Le Premier ministre grec Lucas Papademos a expliqué à l’occasion d’une conférence de presse que l’objectif était « de trouver un accord simultanément" avec le secteur privé et avec les créanciers publics, et il a émis l’espoir de pouvoir achever les négociations "d'ici la fin de la semaine".

Jean-Claude Juncker à son arrivée au sommet informel du 30 janvier 2012 (c) Le Conseil de l'UELa question grecque a cependant eu un certain retentissement dans les médias à l’occasion de ce sommet informel, et ce en raison d’une proposition polémique visant à placer Athènes sous tutelle budgétaire. L’idée, qui provenait de sources allemandes, était de donner à un commissaire européen un droit de veto sur les décisions budgétaires du gouvernement. "Soit nous avançons sur la voie démocratique où chaque pays est responsable de sa propre politique, soit nous sapons la démocratie dans l'Europe entière", avait réagi Georges Papandréou, le chef de file des socialistes grecs et ex-Premier ministre. Le ministre des Affaires étrangères du Luxembourg, Jean Asselborn, avait réagi lui aussi en appelant l’Allemagne à plus de prudence et à "ne pas blesser plus que nécessaire" le peuple grec.

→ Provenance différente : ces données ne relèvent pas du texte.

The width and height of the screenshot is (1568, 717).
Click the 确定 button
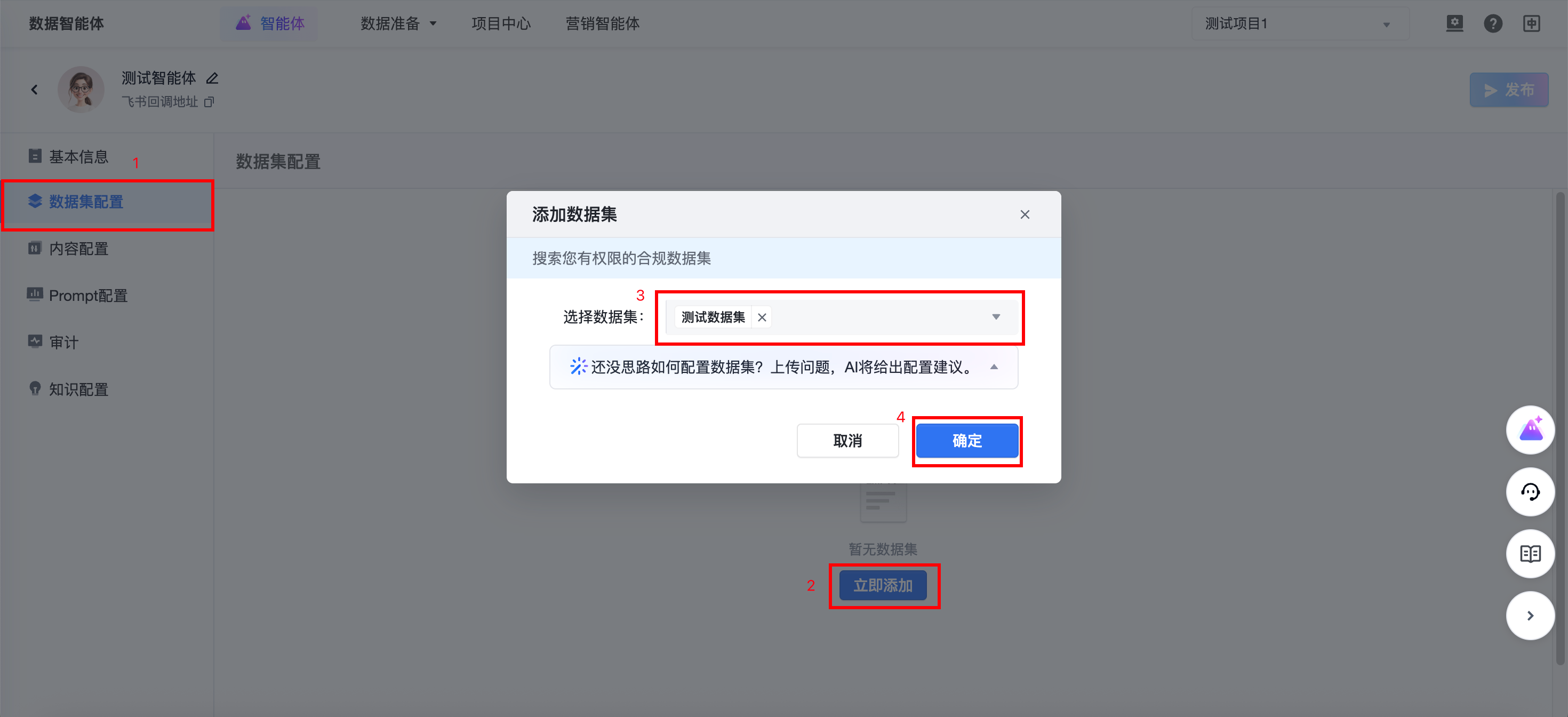(966, 441)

Jean-Claude Juncker a expliqué à l’issue du sommet que le sujet n’avait pas été discuté lors de la réunion."J'estime donc que la question n'est pas sur la table", en a-t-il conclu. Cependant, sans rejeter complètement l'idée d'une mise sous tutelle d'un Etat, Jean-Claude Juncker a expliqué qu’il se serait "attendu à ce que ceux qui défendent cette idée viennent l'exposer dans le contexte des discussions autour du nouveau traité que nous venons de décider". "Or, tel ne fut pas le cas", a-t-il rapporté, disant regretter "qu’on fasse dans le contexte d'une mise sous tutelle uniquement allusion à la Grèce" : "j'aurais préféré une formulation qui implique tous les cas de figure", a confié Jean-Claude Juncker.

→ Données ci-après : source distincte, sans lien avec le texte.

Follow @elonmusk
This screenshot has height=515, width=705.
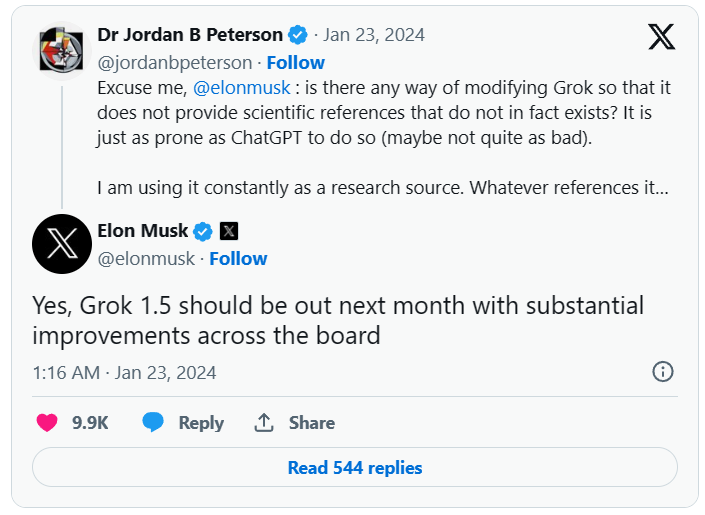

Pour ce qui est de l’idée d’instaurer un mécanisme, tel que proposé par l'Allemagne, consistant à engager la Grèce à payer d'abord ses créanciers, le Premier ministre a expliqué que la question n’avait pas été abordée par le Conseil européen.  "Cependant, la question mérite à être examinée, parce si on trouvait une solution qui permettrait de mettre en place un mécanisme de ce type, cette solution rassurerait les créanciers, parce qu'ils seraient certains de rentrer dans leurs droits", a-t-il confié à la presse.